At this point she usually flung down her knife and fork with a clatter, and, the last mouthful still unconsumed, at her accustomed whirlwind pace, quite unperturbed at what might happen at forty, departed to her mother the Empress, who always liked to see her daughter before lessons began.

At two minutes to eight she returned breathlessly—she was always breathless in those early days—to the schoolroom, a rather dull, stately apartment, with oil-paintings of Prussian Queens and Electresses of Brandenburg decorating the walls. In their stiff brocade dresses they gazed out of their gold frames with simpering fixity at the two large blackboards, the schooldesk, the lesson-and exercise-books neatly piled on the two plain deal tables.
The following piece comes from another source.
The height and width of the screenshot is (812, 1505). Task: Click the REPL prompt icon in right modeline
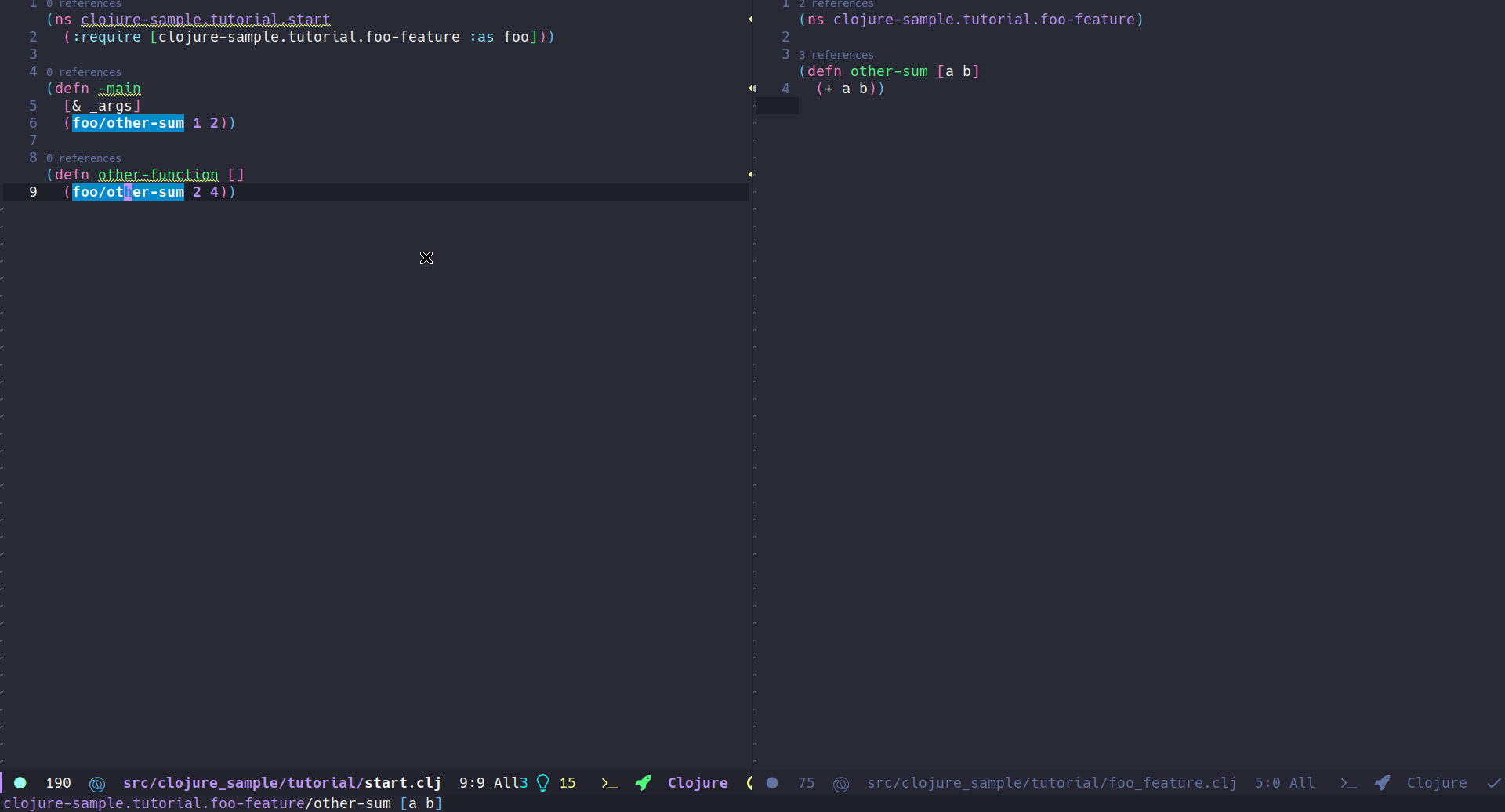click(1348, 783)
Her footman, an elderly, conscientious, invaluable servant of boundless tact and experience, and of the greatest assistance in those difficult early days, would give a glance round to see that everything was there—clean dusters, chalk, sponge and water. The lady on duty—myself or the Ober-Gouvernante—would be installed with book or needlework in the least obtrusive corner, trying to look absolutely absorbed in her own thoughts, for the tutor naturally desired and had a right to demand deep concentration on the part of his pupil and the elimination of all possibilities of distraction. So that when the location of the schoolroom had to be changed to the other side of the Hof, where the carriages arrived bringing gentlemen for audiences with the Emperor, studies were often pursued in semi-twilight, the blinds being kept permanently down to shut out as much as possible of the sights and sounds of the outside world. Sometimes a gentle knock came at the door, which opened, revealing the smilingly-apologetic face of the Empress. She would slip in and take the place of the lady and pursue her work, while listening to the lesson. These incursions of Her Majesty were not always regarded favourably by the tutor, who feared that they distracted the Princess and made her less attentive.
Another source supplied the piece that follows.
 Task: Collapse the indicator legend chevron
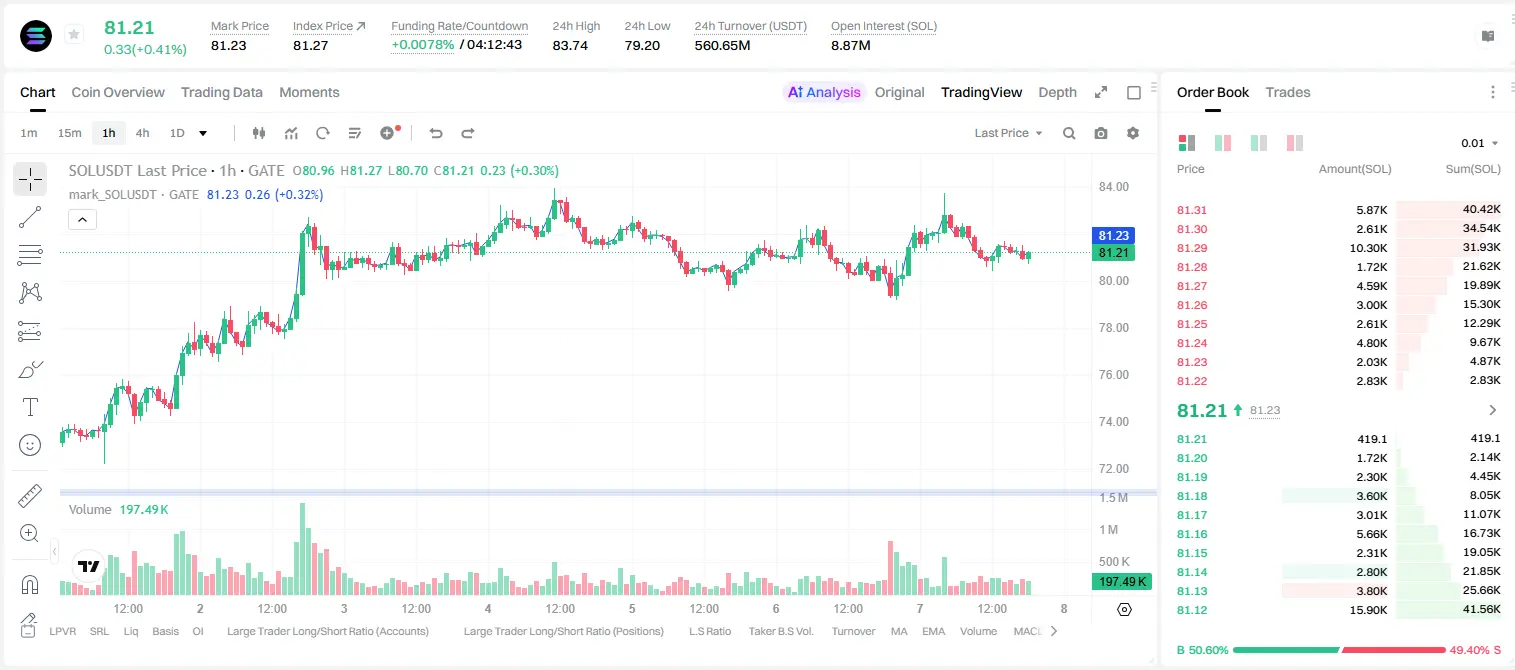pyautogui.click(x=82, y=220)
Some months before she reached her tenth year the little Princess had a young resident tutor, who was provided with rooms in the Palace and shared some of the duties of Prince Joachim’s governor, accompanying the two children and the lady “on duty” in their afternoon walks. Prince Joachim’s own tutor, the one who had been in Homburg, was a married Professor living in Berlin, a very clever man, who afterwards, on the Prince’s departure for Ploen, became tutor to the Princess, journeying daily backwards and forwards to Berlin.
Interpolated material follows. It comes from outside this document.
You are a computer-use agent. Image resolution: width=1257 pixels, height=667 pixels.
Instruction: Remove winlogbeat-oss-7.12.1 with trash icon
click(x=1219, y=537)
German educational methods are astonishingly thorough, and make serious demands upon a growing child’s brain and capacity. It is difficult to know whether to condemn or admire them most. They are so thoroughly efficient—given a child who can stand the strain; but what of the thousands who cannot? I suppose every civilized nation, not excepting England, is or has been guilty in this respect; and the Germany of to-day is beginning to demand, in the interests of the health of her future citizens, some relaxation of the tremendous claims made on the growing child.

Education in Germany seems to be strictly standardized. At a certain age every child, be he prince or peasant, will be in a certain class, learning certain subjects; each year he will move a grade higher, or if he does not, the whole family will feel that some dreadful irretrievable disgrace has befallen it. The mother will creep about the house sighing and swallowing her tears, the father will wear a corrugated brow and perceive looming in the distance a son who is a zwei-jähriger, that is, who must give two years instead of one to military service, since he has not passed the necessary examination which reduces the term by twelve months. This is one of the most terrible things which can happen to a German household.

Girls, though not coming quite under the same conditions, have to work just as hard as boys, and are quite as keen to be “versetzt"—to get their remove.

So those first lessons of the Princess with that energetic cheerful young tutor who had such an excellent persistent method of teaching grammar and arithmetic, those studies abhorrent to the minds of many children, were followed by me with the greatest interest.